-- Begin DOCUMENT EXCERPT --
Cacti (home)ForumsDocumentation
Cacti: offical forums and support
It is currently Sun May 26, 2019 4:13 am

All times are UTC - 5 hours




Post new topic Reply to topic  [ 9 posts ] 
Author Message
 Post subject: Trying to figure out proper polling settings for this server
PostPosted: Sun Feb 17, 2019 1:19 pm 
Offline
Cacti User

Joined: Tue Mar 31, 2009 10:05 am
Posts: 278
We are using Cacti/Spine 1.2.1 on a server with 24 cores and 140 GB of RAM.

We keep getting the occasional "POLLER: Poller[1] WARNING: There are '1' detected as overrunning a polling cycle, please investigate" and "POLLER: Poller[1] WARNING: Poller Output Table not Empty" messages. We have Boost configured and sometimes see "BOOST SVR WARNING: Detected Poller Boost Overrun, Possible Boost Poller Crash". The device in the image attached "bsianc-st-web-train" has a poll time of 0.17, current poll time of 4.23, and average of 3.42. SNMP timeout is set to 3000 ms and I guess we could increase that to 5000 ms to accommodate the occasional longer run time but it seems like doing that for all systems with issues will just cause more of a slowdown overall.
-- End DOCUMENT EXCERPT --
-- Begin STORED DATA --
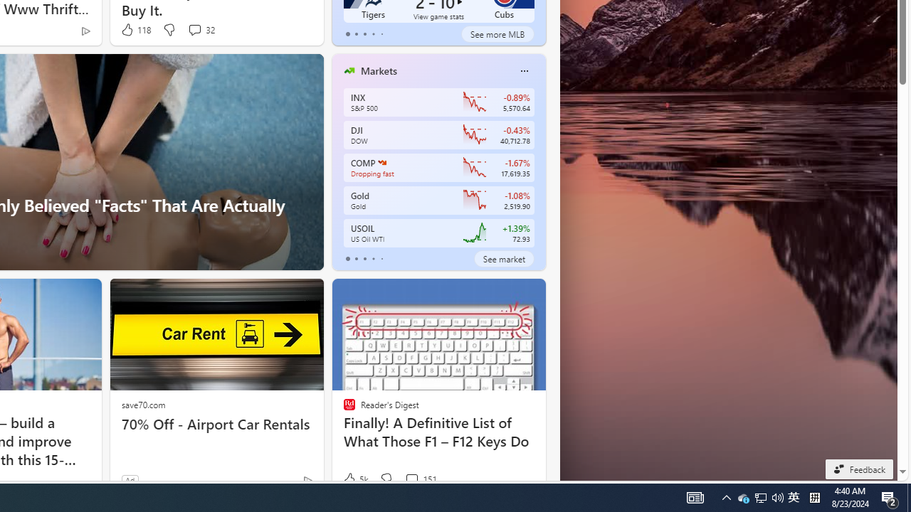 The image size is (911, 512). What do you see at coordinates (356, 258) in the screenshot?
I see `'tab-1'` at bounding box center [356, 258]. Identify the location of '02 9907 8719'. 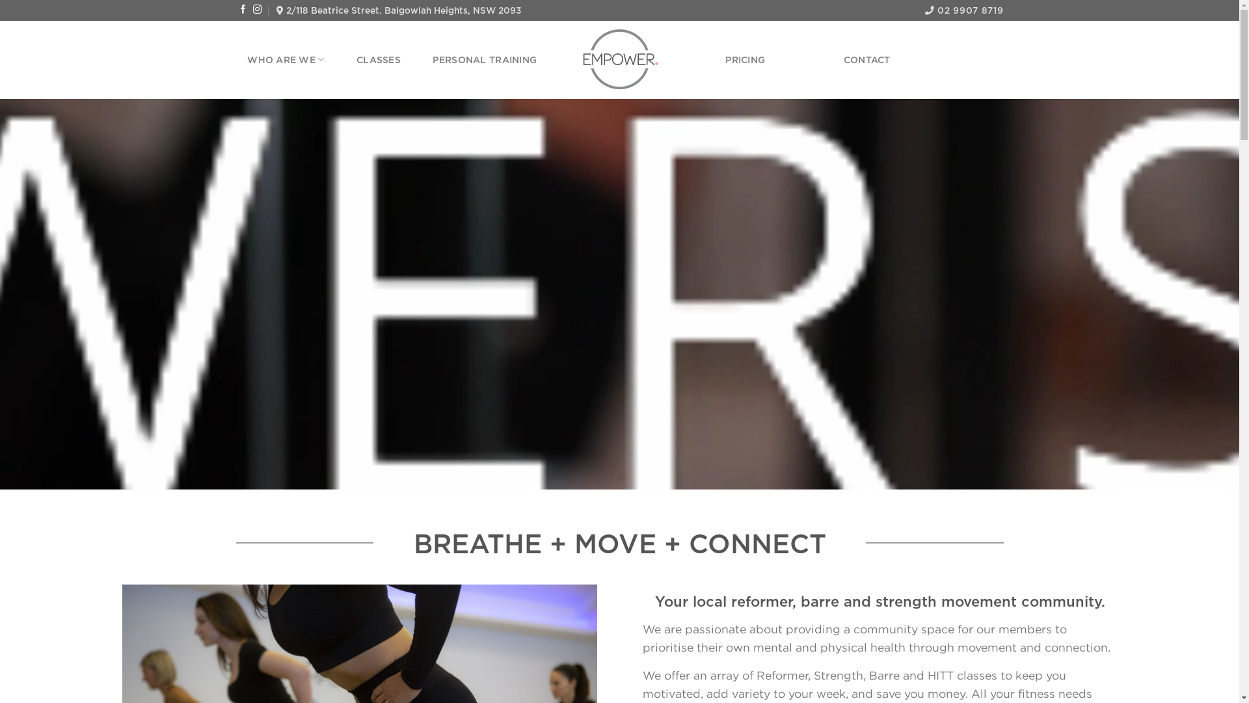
-- End STORED DATA --
EXERCISE INSTRUCTIONS:
1) From the Cacti forum post, quote the passage that begins at the words "We keep getting" and ends after "a slowdown overall.".
2) List every warning message quoted in the Cacti forum post.
3) In the Cacti forum post, what is the SNMP timeout currently set to?

IN RESPONSE:
1)
We keep getting the occasional "POLLER: Poller[1] WARNING: There are '1' detected as overrunning a polling cycle, please investigate" and "POLLER: Poller[1] WARNING: Poller Output Table not Empty" messages. We have Boost configured and sometimes see "BOOST SVR WARNING: Detected Poller Boost Overrun, Possible Boost Poller Crash". The device in the image attached "bsianc-st-web-train" has a poll time of 0.17, current poll time of 4.23, and average of 3.42. SNMP timeout is set to 3000 ms and I guess we could increase that to 5000 ms to accommodate the occasional longer run time but it seems like doing that for all systems with issues will just cause more of a slowdown overall.

2)
- "POLLER: Poller[1] WARNING: There are '1' detected as overrunning a polling cycle, please investigate"
- "POLLER: Poller[1] WARNING: Poller Output Table not Empty"
- "BOOST SVR WARNING: Detected Poller Boost Overrun, Possible Boost Poller Crash"

3) 3000 ms